Older teenagers, however, had a more patterned format: a “take of your shoes before you enter my page” (or similar) greeting that came up in a pop-up window, a background wallpaper of some famous singer, rapper or athlete, some hit song of the season (take “Sunshine” by Lil Flip, for example), a gaudy title banner, a profile picture with a personal description beneath it, variously arranged div boxes with random content, and a ‘shoutout’ section with scrolling pictures of one’s best friends. Things got so serious at one point that people started to put a code disabling other users to right-click on their page and steal their HTML codes! And who could forget about Guestbooks? Before there were memes, or ‘Like’ and ‘Retweet’ buttons, there were Guestbooks. Similar to posting on someone’s Facebook Timeline, a Guestbook allowed users who visited your page to connect with you by posting comments. It was a good way to flirt or cause drama with people at school the next day.
Eventually, Asianavenue would go on to change its format to one that users were not too fond of. As a result, most Asianavenue users moved to another unaffiliated website, Asiantown.net, which had a similar format to the old Asianavenue.
4. Friendster and Myspace
The social media landscape began to mature soon after, with the rise of Friendster in 2002 and MySpace in 2003. Friendster used a similar concept as SixDegrees.com to connect its members to each other. It went a little further by adopting elements of online dating sites, and enjoyed a growth in membership to 3 million after a year of being founded. Similarly, MySpace had a very successful social networking run, particularly with the teenage crowd. The site appealed to teens through music and interactive media. A lot of MySpace users dedicated hours of their time to choosing the perfect songs for their profile pages, boasting drop-down lists of their favourite bands, obsessing about their Top 8, or finding the next cool band before their friends. MySpace users were also notorious for high angled, high exposure profile pictures, incredibly detailed ‘About Me’ sections, status-like bulletin posts, and ‘shoutouts’ via pictures with messages on paper signs. Also memorable: MySpace Tom. Everyone was his friend =].
5. LiveJournal, Formspring.me and Vibe.To
There are some lesser known websites that may have still represented a phase of our lives: LiveJournal, Formspring.me, and Vibe.To. Livejournal was a place where teens could get super expressive and emotional. Sometimes you could get to know even the quietest person in your class just by reading their LJ posts. Having the option to make certain posts public or private allowed users to be socially strategic with their entries.
Formspring.me was a website which allowed users to ask other users questions either publicly or anonymously. The site offered a unique way of communicating with each other; though the latter option made it easy to send people hate mail, which was an obvious downside.

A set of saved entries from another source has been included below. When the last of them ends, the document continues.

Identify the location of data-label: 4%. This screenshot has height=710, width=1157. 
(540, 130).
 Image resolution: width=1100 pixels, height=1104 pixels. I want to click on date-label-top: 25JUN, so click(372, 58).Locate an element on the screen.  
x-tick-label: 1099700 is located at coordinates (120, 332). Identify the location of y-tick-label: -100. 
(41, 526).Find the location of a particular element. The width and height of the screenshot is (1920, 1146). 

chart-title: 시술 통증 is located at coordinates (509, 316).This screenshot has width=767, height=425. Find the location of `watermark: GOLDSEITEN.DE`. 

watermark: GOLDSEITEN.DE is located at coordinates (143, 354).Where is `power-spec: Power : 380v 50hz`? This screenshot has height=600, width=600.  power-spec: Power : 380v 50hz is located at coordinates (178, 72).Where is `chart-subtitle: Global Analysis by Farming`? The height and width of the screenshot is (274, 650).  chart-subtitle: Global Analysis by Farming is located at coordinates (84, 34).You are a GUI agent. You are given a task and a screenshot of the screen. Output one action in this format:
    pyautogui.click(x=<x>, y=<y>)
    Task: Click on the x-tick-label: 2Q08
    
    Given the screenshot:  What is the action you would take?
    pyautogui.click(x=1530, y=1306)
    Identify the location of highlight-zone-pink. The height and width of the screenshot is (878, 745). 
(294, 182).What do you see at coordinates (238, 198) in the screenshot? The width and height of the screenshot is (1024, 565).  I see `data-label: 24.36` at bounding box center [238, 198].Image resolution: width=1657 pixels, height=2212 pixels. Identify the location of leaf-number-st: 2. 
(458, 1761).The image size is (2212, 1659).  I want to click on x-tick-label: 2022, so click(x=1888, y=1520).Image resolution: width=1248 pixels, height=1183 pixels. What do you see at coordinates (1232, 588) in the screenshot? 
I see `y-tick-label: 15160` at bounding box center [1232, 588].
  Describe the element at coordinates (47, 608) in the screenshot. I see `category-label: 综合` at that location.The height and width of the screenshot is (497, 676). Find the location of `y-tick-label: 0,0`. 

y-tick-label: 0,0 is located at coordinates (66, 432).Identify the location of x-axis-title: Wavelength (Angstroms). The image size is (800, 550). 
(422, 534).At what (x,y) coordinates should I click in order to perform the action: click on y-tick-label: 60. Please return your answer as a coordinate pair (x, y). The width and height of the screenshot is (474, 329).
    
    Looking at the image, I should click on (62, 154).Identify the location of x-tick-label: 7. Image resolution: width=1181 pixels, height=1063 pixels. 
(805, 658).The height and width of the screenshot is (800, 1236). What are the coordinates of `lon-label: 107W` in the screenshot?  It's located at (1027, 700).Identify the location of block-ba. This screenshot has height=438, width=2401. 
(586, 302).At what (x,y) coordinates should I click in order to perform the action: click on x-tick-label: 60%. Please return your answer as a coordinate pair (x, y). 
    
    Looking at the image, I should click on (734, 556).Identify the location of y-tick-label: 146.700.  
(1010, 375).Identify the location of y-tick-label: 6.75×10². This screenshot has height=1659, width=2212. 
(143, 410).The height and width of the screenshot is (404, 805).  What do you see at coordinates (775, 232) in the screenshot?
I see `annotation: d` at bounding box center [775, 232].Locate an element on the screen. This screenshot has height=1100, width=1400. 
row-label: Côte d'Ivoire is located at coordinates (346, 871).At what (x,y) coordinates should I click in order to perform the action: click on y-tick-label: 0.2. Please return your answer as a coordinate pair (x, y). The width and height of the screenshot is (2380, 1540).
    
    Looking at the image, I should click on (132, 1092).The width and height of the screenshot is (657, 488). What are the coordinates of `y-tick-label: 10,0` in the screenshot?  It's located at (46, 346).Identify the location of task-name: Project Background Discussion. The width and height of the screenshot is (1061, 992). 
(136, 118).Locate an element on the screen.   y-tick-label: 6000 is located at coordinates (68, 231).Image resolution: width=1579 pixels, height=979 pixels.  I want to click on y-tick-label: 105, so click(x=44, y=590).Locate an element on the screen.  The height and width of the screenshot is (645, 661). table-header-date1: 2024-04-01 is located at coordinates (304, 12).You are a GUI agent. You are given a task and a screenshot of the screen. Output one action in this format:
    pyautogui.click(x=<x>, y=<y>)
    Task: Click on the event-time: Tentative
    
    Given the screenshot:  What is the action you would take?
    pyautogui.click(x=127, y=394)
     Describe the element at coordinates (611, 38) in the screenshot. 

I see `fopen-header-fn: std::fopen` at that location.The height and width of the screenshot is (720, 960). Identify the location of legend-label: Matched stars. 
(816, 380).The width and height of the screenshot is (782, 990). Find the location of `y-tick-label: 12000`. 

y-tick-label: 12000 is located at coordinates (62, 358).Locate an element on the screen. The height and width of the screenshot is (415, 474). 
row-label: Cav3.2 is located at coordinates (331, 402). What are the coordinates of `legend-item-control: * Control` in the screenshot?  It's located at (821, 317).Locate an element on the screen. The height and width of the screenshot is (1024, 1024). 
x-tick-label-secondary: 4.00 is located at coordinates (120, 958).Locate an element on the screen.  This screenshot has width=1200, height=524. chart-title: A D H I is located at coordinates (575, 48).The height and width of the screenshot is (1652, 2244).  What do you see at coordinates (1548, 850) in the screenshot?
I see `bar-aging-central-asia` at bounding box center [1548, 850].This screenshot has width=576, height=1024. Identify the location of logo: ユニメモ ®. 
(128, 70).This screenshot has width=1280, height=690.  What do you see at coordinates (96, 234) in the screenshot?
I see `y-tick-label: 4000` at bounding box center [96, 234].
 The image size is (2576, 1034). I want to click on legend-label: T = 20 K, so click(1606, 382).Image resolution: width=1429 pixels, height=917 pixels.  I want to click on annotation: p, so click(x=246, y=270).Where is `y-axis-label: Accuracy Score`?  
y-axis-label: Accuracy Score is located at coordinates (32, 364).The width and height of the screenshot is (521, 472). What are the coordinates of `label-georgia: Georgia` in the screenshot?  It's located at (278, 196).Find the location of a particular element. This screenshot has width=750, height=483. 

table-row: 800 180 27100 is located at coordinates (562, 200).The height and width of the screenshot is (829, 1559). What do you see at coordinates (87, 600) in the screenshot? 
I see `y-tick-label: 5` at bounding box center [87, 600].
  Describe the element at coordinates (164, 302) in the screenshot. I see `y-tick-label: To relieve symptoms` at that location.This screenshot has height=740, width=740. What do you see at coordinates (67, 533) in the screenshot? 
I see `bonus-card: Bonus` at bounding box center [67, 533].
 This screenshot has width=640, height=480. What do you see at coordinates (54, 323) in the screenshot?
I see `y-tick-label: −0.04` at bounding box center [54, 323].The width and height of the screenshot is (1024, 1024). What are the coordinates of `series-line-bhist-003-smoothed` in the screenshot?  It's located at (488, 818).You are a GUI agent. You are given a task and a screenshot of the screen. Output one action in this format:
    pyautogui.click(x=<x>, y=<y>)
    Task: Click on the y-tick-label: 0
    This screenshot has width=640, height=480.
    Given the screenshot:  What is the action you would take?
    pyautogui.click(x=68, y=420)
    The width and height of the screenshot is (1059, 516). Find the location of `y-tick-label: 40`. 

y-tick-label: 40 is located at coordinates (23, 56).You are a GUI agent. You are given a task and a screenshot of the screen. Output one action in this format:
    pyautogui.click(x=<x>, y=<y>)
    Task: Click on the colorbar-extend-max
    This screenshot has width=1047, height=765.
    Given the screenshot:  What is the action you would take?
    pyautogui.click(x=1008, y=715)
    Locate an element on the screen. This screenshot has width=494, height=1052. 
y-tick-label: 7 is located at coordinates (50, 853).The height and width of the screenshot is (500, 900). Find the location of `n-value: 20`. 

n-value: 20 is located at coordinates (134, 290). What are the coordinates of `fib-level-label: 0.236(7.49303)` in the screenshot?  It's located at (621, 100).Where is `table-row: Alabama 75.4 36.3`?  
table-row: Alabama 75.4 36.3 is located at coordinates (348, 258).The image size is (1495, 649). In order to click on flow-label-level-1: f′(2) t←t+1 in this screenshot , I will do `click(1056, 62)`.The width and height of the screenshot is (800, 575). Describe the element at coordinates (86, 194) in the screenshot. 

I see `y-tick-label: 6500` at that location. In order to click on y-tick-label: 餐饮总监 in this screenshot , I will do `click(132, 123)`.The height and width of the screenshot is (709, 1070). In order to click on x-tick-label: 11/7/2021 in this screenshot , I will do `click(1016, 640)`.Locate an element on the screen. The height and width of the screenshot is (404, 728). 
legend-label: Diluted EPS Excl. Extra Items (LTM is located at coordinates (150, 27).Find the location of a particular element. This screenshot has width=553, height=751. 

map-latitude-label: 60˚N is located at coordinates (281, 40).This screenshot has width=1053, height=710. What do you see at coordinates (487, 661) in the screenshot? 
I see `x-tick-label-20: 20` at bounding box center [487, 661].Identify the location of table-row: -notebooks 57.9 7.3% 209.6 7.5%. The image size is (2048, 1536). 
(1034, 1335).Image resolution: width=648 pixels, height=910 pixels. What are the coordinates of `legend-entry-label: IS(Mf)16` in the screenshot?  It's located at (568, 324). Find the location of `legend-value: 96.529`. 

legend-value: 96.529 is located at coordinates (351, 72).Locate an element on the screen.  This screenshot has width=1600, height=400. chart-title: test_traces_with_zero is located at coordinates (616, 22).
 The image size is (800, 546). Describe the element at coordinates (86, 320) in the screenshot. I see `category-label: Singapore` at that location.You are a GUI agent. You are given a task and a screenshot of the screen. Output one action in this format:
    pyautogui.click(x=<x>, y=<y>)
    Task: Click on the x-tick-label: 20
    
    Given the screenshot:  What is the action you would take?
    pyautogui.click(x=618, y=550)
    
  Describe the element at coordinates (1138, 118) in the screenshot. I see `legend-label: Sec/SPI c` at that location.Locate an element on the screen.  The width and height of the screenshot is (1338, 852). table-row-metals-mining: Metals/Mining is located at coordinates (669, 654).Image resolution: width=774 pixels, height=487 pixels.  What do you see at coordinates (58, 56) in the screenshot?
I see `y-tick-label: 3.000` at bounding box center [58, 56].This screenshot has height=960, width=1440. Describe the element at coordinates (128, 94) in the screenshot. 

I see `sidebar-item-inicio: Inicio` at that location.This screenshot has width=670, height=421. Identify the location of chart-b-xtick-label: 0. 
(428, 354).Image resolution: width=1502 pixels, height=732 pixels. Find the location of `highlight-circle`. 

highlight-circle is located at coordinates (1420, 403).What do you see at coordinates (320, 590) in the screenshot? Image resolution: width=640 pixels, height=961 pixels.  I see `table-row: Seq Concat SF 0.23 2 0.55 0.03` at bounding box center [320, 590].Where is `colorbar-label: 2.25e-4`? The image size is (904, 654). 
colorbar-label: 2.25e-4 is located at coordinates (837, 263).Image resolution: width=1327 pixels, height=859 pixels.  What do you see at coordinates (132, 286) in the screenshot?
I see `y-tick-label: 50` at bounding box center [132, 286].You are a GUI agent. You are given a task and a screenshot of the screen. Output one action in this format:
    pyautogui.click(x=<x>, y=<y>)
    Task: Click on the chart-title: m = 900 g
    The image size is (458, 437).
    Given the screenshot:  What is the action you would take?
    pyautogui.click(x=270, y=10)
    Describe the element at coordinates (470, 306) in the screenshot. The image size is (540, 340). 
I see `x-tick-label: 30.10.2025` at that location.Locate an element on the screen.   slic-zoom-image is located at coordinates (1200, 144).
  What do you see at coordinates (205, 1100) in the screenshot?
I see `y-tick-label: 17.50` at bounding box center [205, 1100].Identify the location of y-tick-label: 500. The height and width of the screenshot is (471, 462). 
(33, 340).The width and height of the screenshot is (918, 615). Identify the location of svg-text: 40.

Lastly, Vibe.To was a Toronto-based networking site which took on a similar format to the ethnic sites. Profiles were visually similar to those found on Asianavenue or BlackPlanet, and communication was based on posts to one’s ‘wall’. Users could also pick a flag icon to accompany their usernames, and it was trendy to pick flags with unique patterns and colours even if it wasn’t their ethnic flag.
So then, what are your social media memories?